**PROBLEM**
A verbatim reproduction of every entry is the expected answer.

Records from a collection
=====

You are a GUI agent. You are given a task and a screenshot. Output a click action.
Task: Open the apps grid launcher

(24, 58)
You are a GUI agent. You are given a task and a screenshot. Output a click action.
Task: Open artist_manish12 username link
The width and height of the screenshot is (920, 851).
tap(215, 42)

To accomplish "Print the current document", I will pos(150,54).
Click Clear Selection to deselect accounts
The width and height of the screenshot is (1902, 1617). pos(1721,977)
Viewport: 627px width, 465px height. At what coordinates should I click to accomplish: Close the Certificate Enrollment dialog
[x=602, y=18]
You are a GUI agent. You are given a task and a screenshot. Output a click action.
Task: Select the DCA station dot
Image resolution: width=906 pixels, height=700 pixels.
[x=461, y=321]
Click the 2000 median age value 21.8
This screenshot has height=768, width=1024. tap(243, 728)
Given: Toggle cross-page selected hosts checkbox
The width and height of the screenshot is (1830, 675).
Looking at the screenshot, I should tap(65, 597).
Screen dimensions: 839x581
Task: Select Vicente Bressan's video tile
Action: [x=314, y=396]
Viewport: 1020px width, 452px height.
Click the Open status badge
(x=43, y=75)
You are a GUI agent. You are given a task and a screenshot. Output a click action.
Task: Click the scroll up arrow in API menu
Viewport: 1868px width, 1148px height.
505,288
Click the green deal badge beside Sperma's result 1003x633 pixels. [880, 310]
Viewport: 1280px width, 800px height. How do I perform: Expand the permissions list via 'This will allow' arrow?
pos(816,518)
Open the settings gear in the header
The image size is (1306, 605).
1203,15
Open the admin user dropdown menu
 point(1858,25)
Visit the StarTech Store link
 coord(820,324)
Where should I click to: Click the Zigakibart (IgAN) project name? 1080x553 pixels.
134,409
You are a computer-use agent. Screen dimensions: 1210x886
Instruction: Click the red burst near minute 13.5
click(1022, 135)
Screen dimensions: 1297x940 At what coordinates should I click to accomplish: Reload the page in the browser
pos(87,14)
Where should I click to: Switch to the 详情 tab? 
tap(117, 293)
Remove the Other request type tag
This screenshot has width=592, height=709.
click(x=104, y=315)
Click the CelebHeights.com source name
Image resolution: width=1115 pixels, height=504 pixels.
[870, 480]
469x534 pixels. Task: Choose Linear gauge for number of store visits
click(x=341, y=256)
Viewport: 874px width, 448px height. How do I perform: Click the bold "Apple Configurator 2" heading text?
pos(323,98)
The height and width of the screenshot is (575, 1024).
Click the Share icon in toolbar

=====

**THE ANSWER**
You are a GUI agent. You are given a task and a screenshot. Output a click action.
Task: Open the apps grid launcher

(24, 58)
You are a GUI agent. You are given a task and a screenshot. Output a click action.
Task: Open artist_manish12 username link
The width and height of the screenshot is (920, 851).
tap(215, 42)

To accomplish "Print the current document", I will pos(150,54).
Click Clear Selection to deselect accounts
The width and height of the screenshot is (1902, 1617). pos(1721,977)
Viewport: 627px width, 465px height. At what coordinates should I click to accomplish: Close the Certificate Enrollment dialog
[x=602, y=18]
You are a GUI agent. You are given a task and a screenshot. Output a click action.
Task: Select the DCA station dot
Image resolution: width=906 pixels, height=700 pixels.
[x=461, y=321]
Click the 2000 median age value 21.8
This screenshot has height=768, width=1024. tap(243, 728)
Given: Toggle cross-page selected hosts checkbox
The width and height of the screenshot is (1830, 675).
Looking at the screenshot, I should tap(65, 597).
Screen dimensions: 839x581
Task: Select Vicente Bressan's video tile
Action: [x=314, y=396]
Viewport: 1020px width, 452px height.
Click the Open status badge
(x=43, y=75)
You are a GUI agent. You are given a task and a screenshot. Output a click action.
Task: Click the scroll up arrow in API menu
Viewport: 1868px width, 1148px height.
505,288
Click the green deal badge beside Sperma's result 1003x633 pixels. [880, 310]
Viewport: 1280px width, 800px height. How do I perform: Expand the permissions list via 'This will allow' arrow?
pos(816,518)
Open the settings gear in the header
The image size is (1306, 605).
1203,15
Open the admin user dropdown menu
 point(1858,25)
Visit the StarTech Store link
 coord(820,324)
Where should I click to: Click the Zigakibart (IgAN) project name? 1080x553 pixels.
134,409
You are a computer-use agent. Screen dimensions: 1210x886
Instruction: Click the red burst near minute 13.5
click(1022, 135)
Screen dimensions: 1297x940 At what coordinates should I click to accomplish: Reload the page in the browser
pos(87,14)
Where should I click to: Switch to the 详情 tab? 
tap(117, 293)
Remove the Other request type tag
This screenshot has width=592, height=709.
click(x=104, y=315)
Click the CelebHeights.com source name
Image resolution: width=1115 pixels, height=504 pixels.
[870, 480]
469x534 pixels. Task: Choose Linear gauge for number of store visits
click(x=341, y=256)
Viewport: 874px width, 448px height. How do I perform: Click the bold "Apple Configurator 2" heading text?
pos(323,98)
The height and width of the screenshot is (575, 1024).
Click the Share icon in toolbar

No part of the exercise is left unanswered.